The Superconducting Transformer

Published On: August 15, 2014By


For the small transformers, we can neglect the various types of losses that may be present in a particular transformer. When dealing with large power transformers, however, close attention must be paid to these losses, despite overall efficiencies of typically 97 percent or more. Although such a high efficiency may seem like a nearly ideal value, it can represent a great deal of wasted energy when the transformer is handling several thousand amps of current. Modern transformer designs incorporate a number of features designed to minimize losses, especially those that increase with increasing feature. When current flows through a coil, for example, the resistance of the wire leads to what is commonly referred to as i²R losses, meaning that the power absorbed by the wire increases with the square of the current, and is dissipated as heat. As the wire temperature increases, so does its resistance, thereby increasing i²R loss in the wire. Also, high temperatures can lead to degradation of the wire insulation, resulting in shorter transformer life. As a result, many modern power transformers employ a liquid oil bath to remove excess heat from the transformer coils. This type of approach has several drawbacks, however. Corrosion and other ageing-related effects often lead to oil leakage, which can have a serious environmental impact. The use of combustible oil also posses a fire hazard, and fighting fires in a high-voltage substation is potentially dangerous situation.

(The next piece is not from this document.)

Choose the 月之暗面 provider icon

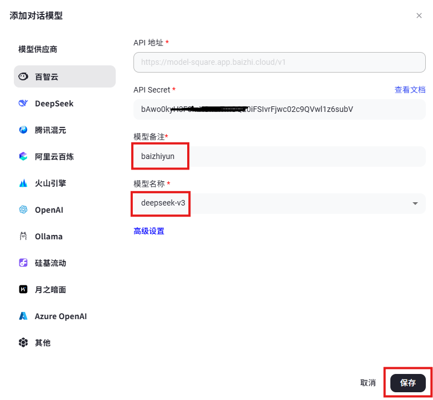coord(23,289)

One possible means of improving the performance of such transformers is to make use of superconducting wire to replace the resistive coils of a standard transformer design. Superconductors are materials that are resistive at high temperature, but suddenly show no resistance to the flow of current once a critical temperature is reached. For most elements, this critical temperature is only a few degrees above absolute zero, requiring expensive liquid helium for cooling. However, with the discovery of high-temperature ceramic superconductors in the 1980’s, materials characterized by critical temperatures of 90 K and higher, it became possible to replace helium-based cryogenic equipment with liquid nitrogen systems, which are significantly cheaper to build and to operate. Switching to transformer design based on replacing resistive wire coils with superconducting wires has a number of benefits. First, comparably rated transformers are about one-third the size. Second, switching the coolant from oil to liquid nitrogen eliminates the fire hazard associated with the oil, and since liquid nitrogen evaporates into nitrogen gas, already a component of the surrounding air and environmentally benign, leakage does not pose a groundwater contamination threat. Third, but perhaps most important, elimination of the resistive losses in the coil can lead to an increase in overall transformer efficiency, so that the amount of power required from the generator facility is reduced, leading to a substantial cost savings.

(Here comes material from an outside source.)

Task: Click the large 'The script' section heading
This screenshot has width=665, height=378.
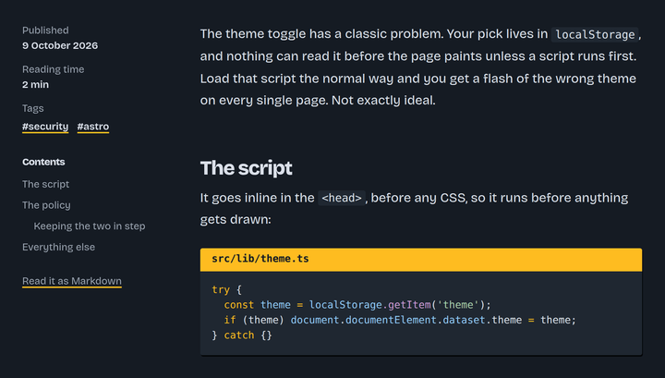Action: click(x=246, y=168)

However, all designs have disadvantages that must be weighed against their proposed advantages, and superconducting transformer designs are no exception. The most significant obstacle at present is the relatively high cost of fabricating superconducting wire several kilometers in length compared to the cost of copper wire. Since these materials (bismuth strontium calcium copper oxide, yttrium barium copper oxide, etc.) are very brittle and the maximum current density (the peak current divided by the wire cross section) depends on the crystal quality, a great deal of effort is required to fabricate long wires. Also, these wires are typically fabricated inside silver tubing so that there is a current path in the event of a cooling failure (as long as the inner wire is superconducting, no current flows through the silver, which is still resistive at liquid nitrogen temperatures). The use of silver adds to the cost of the wire; although less expensive, copper is not a viable option in these applications due to its tendency to react with the oxide superconductor material. The net result is that although a superconducting transformer is likely to save a utility money over a long period of time (many transformers see over 30 years of service), the initial cost is much higher than for a traditional resistive transformer. At present, many companies (including utilities) are driven by short-term cost considerations and are not always eager to make large capital investments with only long-term cost benefits.